A partial copy is required: transcribe exactly the lines from the one containing "Instruction: Click Build" through the last line below, without any pictures.

#### MATERIAL PROVIDED:
Segment Open

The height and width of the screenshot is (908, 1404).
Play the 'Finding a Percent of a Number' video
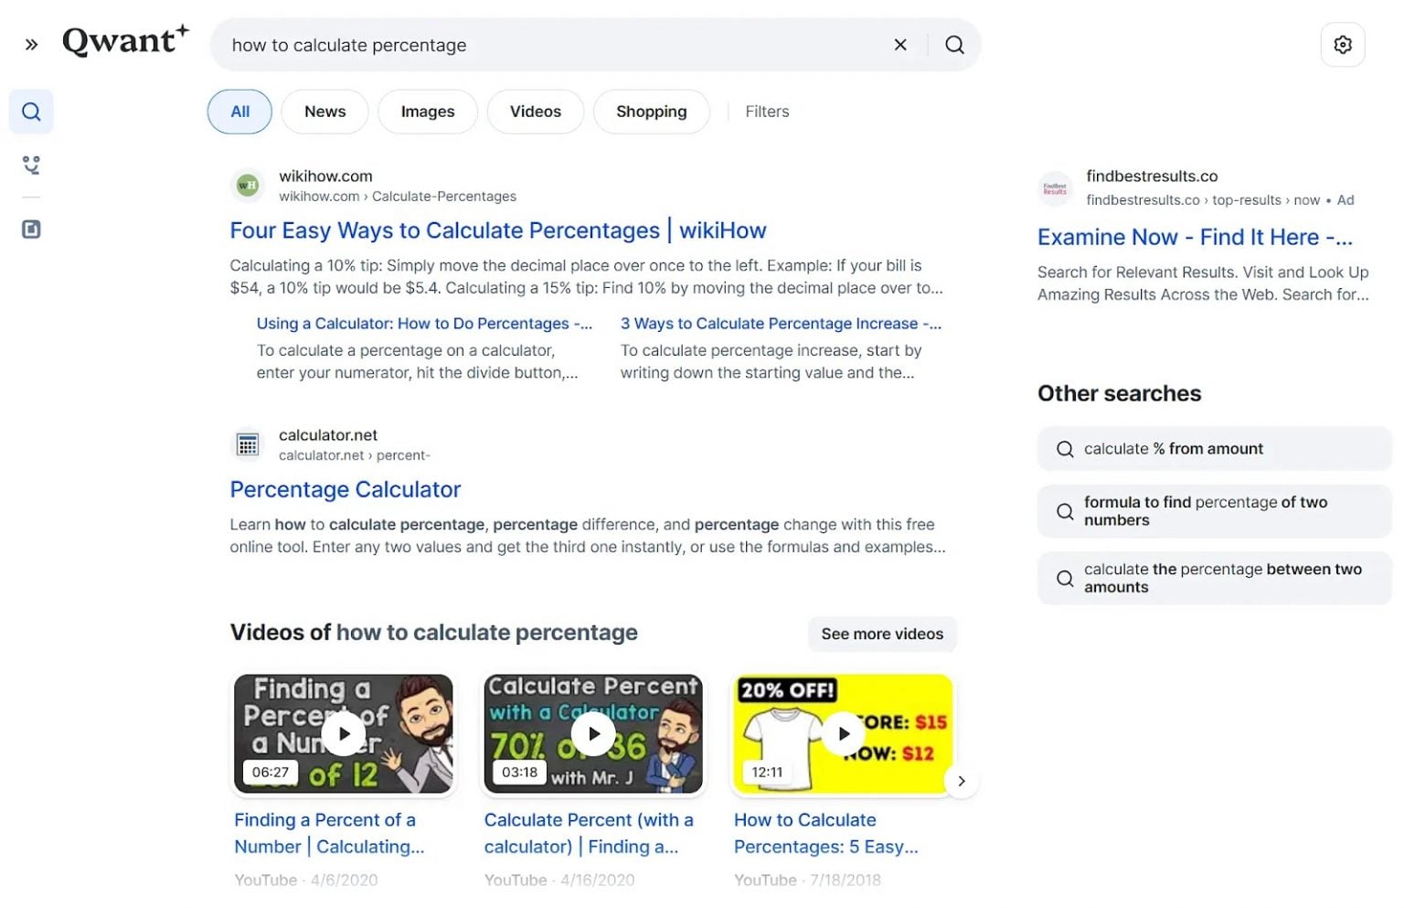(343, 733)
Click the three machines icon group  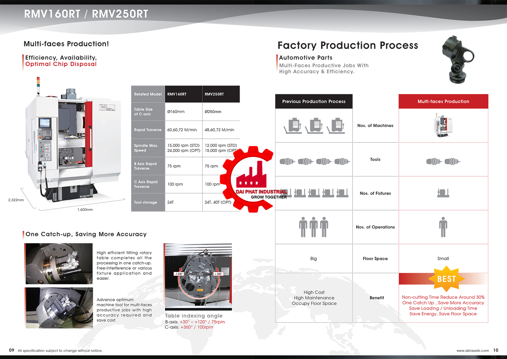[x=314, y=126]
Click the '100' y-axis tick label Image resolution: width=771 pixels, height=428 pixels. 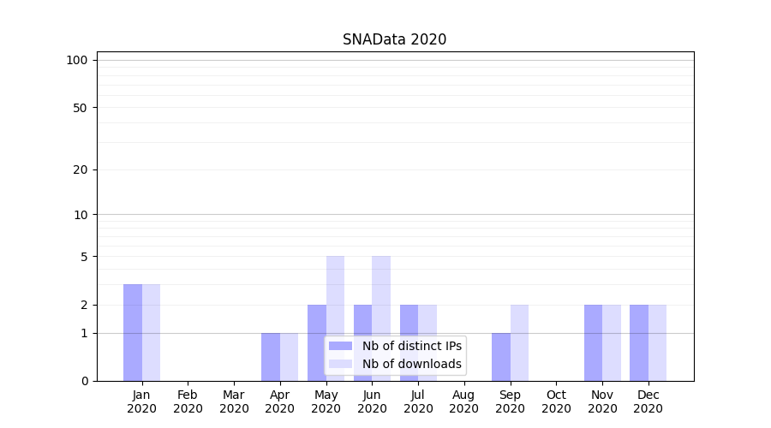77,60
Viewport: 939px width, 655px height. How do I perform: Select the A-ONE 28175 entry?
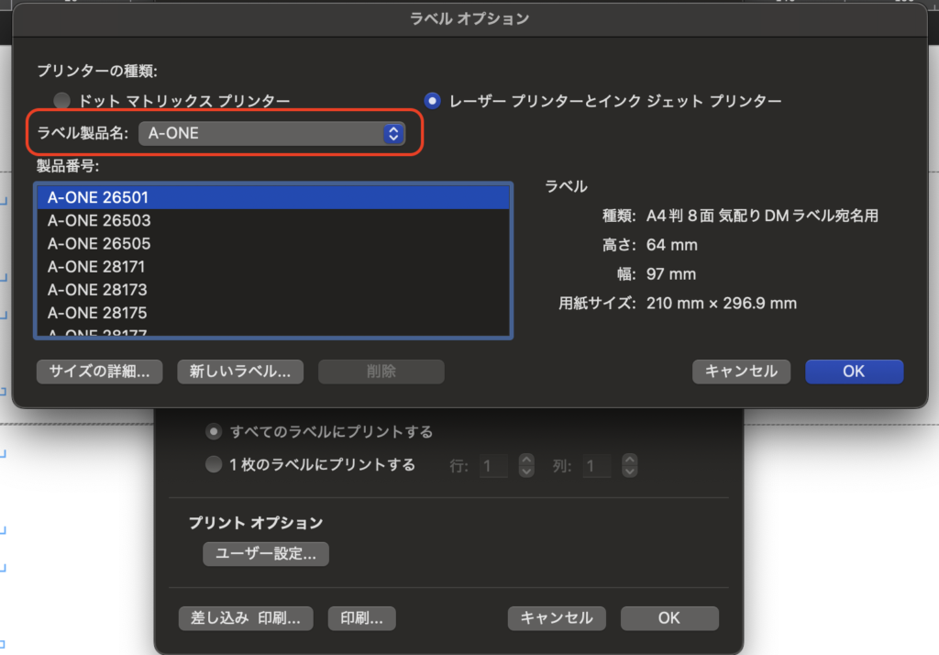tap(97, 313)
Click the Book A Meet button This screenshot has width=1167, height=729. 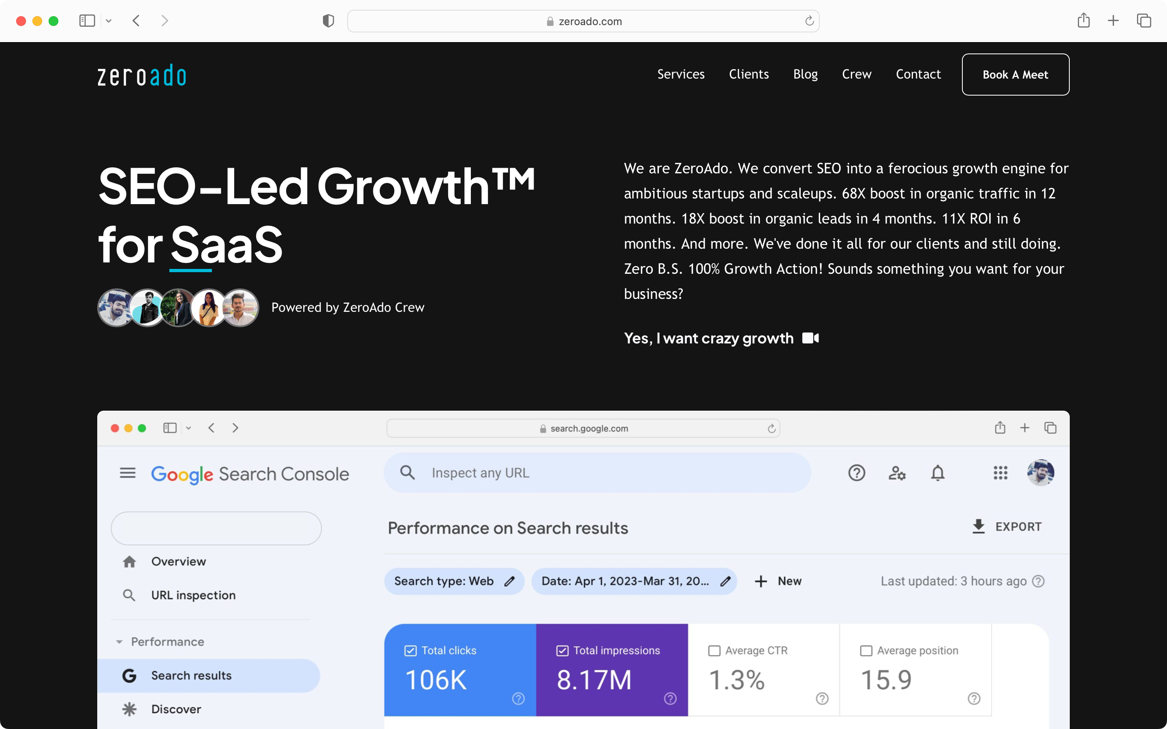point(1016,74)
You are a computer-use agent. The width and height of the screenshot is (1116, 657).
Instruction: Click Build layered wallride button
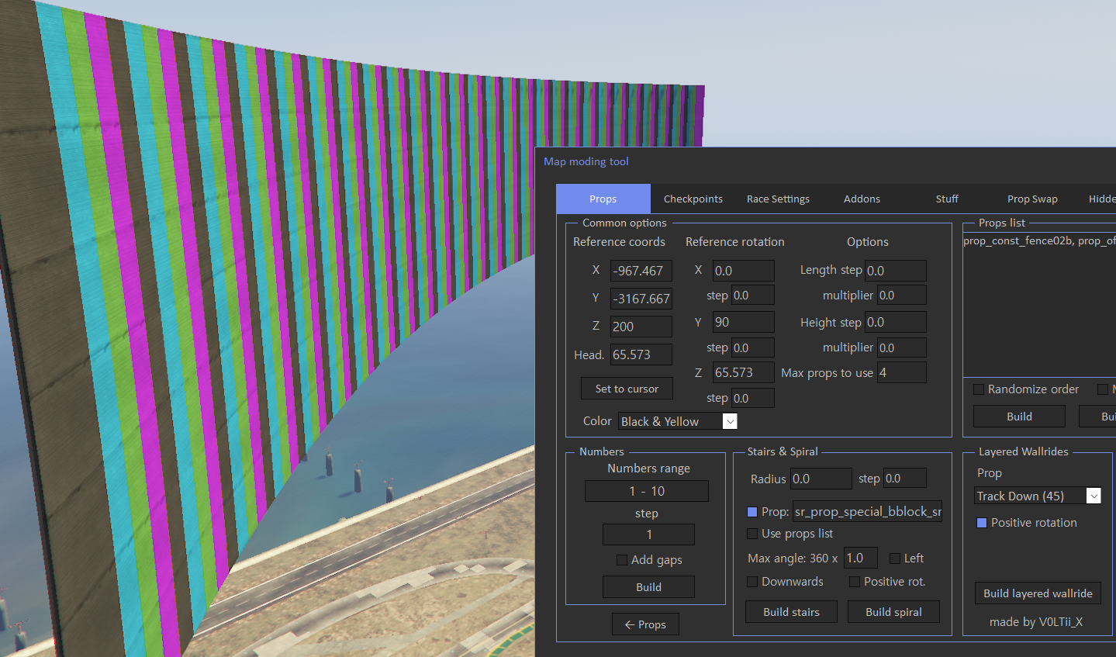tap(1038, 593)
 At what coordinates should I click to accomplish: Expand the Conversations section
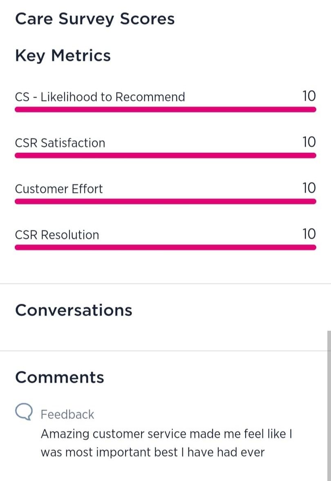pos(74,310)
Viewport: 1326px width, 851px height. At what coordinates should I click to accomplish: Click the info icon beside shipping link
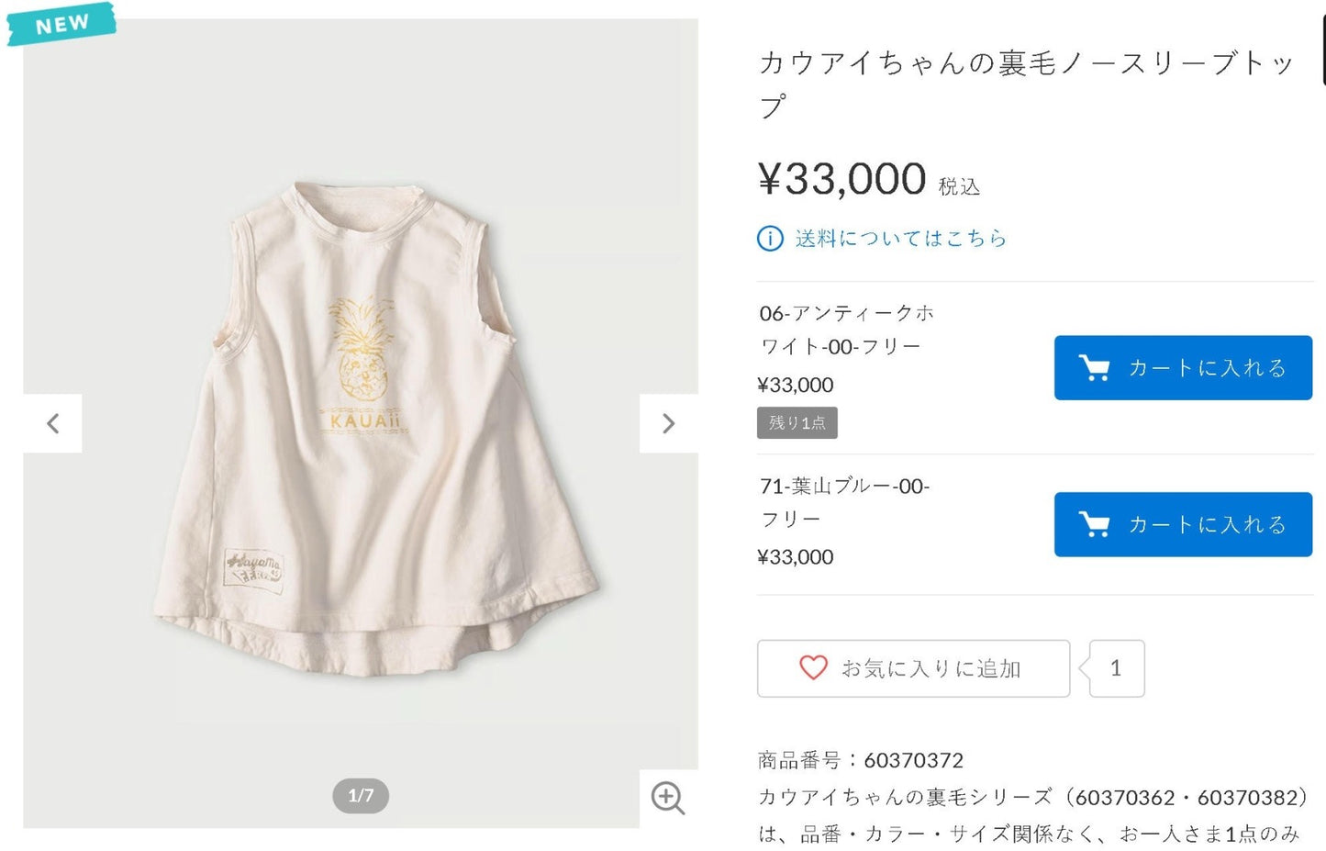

Segment Closed

#### RESULT OF THIS EXERCISE:
Instruction: Click Build layered wallride button
tap(1038, 593)
 At what coordinates should I click to accomplish: Expand the Conversations section
pos(74,310)
Viewport: 1326px width, 851px height. At what coordinates should I click to accomplish: Click the info icon beside shipping link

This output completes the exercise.